C'est alors que Louis Guérin, fils du sacristain, prend l'initiative de faire entrer toute la troupe dans Tiffauges, où les paysans "se saisissent du commandant de Mortagne et de vingt-trois des siens qu'ils mettent en prison avec deux patriotes de Tiffauges, les seuls qu'ils aient pu attraper".

Le lendemain 13 mars, toutes les paroisses du district de Montaigu étaient en insurrection. A onze heures du matin, on vit arriver, par le chemin de Tiffauges, un rassemblement nombreux, formé des habitants de la Guyonnière, La Boissière, Treize-Septiers et La Bruffière. Ils voulaient s'emparer de Montaigu. Les prisonniers mortagnais marchaient en tête, liés deux par deux.

Non loin de Melay-la-Court - maison de campagne de Louis-Charles du Chaffault, ancien "lieutenant-général des armées navales", commandeur de l'ordre de Saint-Louis - un détachement de bleus et de gendarmes sort de la ville pour tenter de disperser les paysans. Une fusillade, assez vive sans être bien meurtrière, s'engage, provoquant du trouble dans les rangs des paysans. Un des prisonniers, Baudry, dit Cadet, en profite pour couper la corde dont il était lié et s'enfuit en criant : "Sauve qui peut !" Dans leur fureur, les paysans prennent la résolution de fusiller ses compagnons d'infortune et leur ordonnent de se mettre à genoux. De Douhet les conjure de le choisir comme seule victime : "Si j'étais seul, je saurais braver la mort ; je l'ai vue de près dans les combats et je l'ai vue sans trembler ... Je mourrai sans regret si mon sang vous suffit et si je peux sauver les malheureux qui m'ont suivi ..." Il n'est pas écouté et tous périssent.

Nous avons suivi à peu près les récits de Savary et de Guy Guerry, qui fut témoin oculaire de ces évènements. Il fut même accusé par quelques patriotes de Tiffauges d' "avoir ordonné le massacre de ces premières victimes de la guerre civile". En tout cas, il les aurait laissé périr sans intervenir, quoique, les voyant passer devant son portail, "ils eussent excité sa commisération, surtout le commandant Dudolt (de Douhet)". Lui-même devait périr misérablement plus tard, surpris par une patrouille républicaine, dans une métairie de Tiffauges.

Montaigu carte zzz

Le massacre des gardes nationaux de Mortagne eut lieu dans le bas-fond situé entre la Barillère et Melay, près de la Gouraudière. Les cadavres furent ensevelis çà et là dans les sillons et surtout "dans les gueules des fossés, presque à fleur de terre."
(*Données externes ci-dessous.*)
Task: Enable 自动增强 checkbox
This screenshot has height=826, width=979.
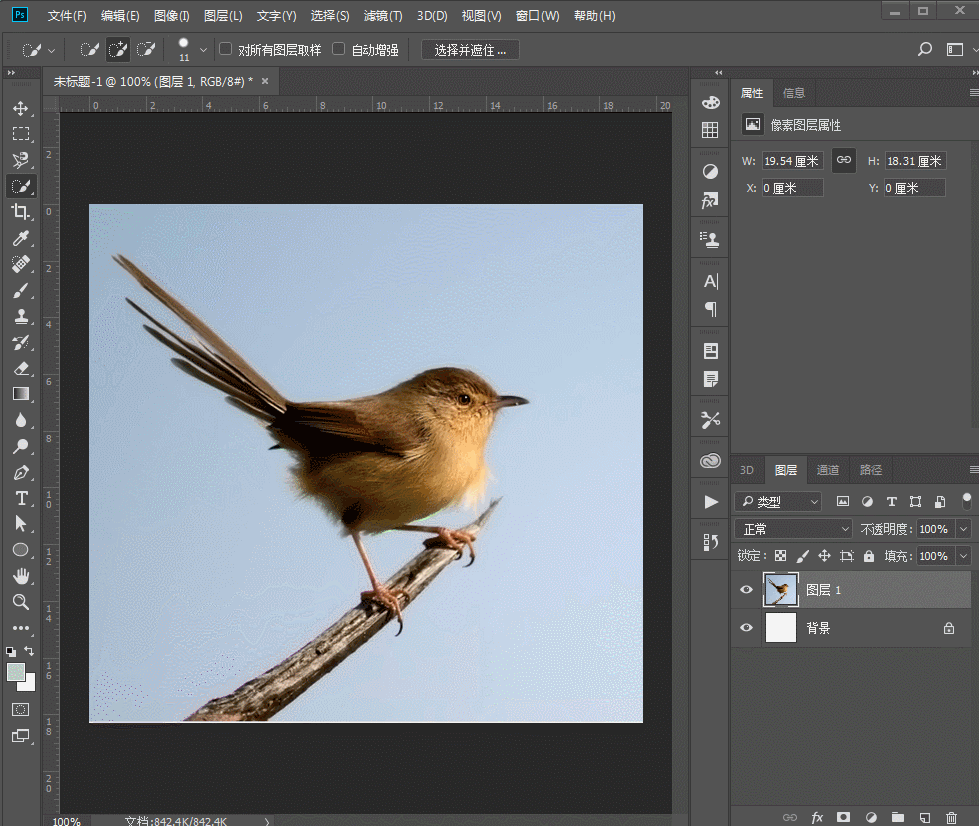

Boutillier de Saint-André - alors âgé d'une douzaine d'années - évoquait plus tard le souvenir de cette journée tragique et des suivantes où, à Mortagne, "les femmes, les enfants de ces malheureuses victimes parcouraient les rues en demandant partout leurs parents assassinés". Mais que pouvaient les habitants d'une petite ville sans fortifications sérieuses, "entourés d'une troupe immense de révoltés" ? Un certain nombre de Mortagnais se retirèrent à Cholet qui paraissait posséder quelques possibilités de résistance ... D'autres se cachèrent dans la vallée de la Sèvre. Dans les villages, tous les hommes capables de marcher furent contraints de se rendre aux rassemblements sous peine de mort ...
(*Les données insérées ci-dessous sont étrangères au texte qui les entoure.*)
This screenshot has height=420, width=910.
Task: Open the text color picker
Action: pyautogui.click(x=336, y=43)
En 1800, la veuve du baron de Douhet, alors âgée de 62 ans, n'avait pas encore touché la pension qu'elle avait demandée "comme veuve d'un officier mort en combattant". Le 14 pluviôse, an VIII (3 février 1800), elle chargeait son compatriote, Boutillier des Hommelles, acquéreur de la Vachonnière, d'écrire une lettre à Chapelain, alors administrateur du département de la Vendée. "Elle la mérite, cette pension, disait Boutillier, parce qu'elle est pauvre et sans espérance d'en jouir longtemps ..."

Société des Sciences, Lettres & Beaux-Arts de Cholet - 1960 - p. 67 - 70

* Marie-Anne-Marguerite PORTAIL, fille de Daniel Portail et de Marie-Anne de Langis avait épousé, en premières noces, René-Marin de Rangot, écuyer, sieur de la Guillotière, le 9 janvier 1752 à Montaigu. Devenue veuve, elle épousa François de Douhet, le 8 septembre 1772 à Anxaumont (86).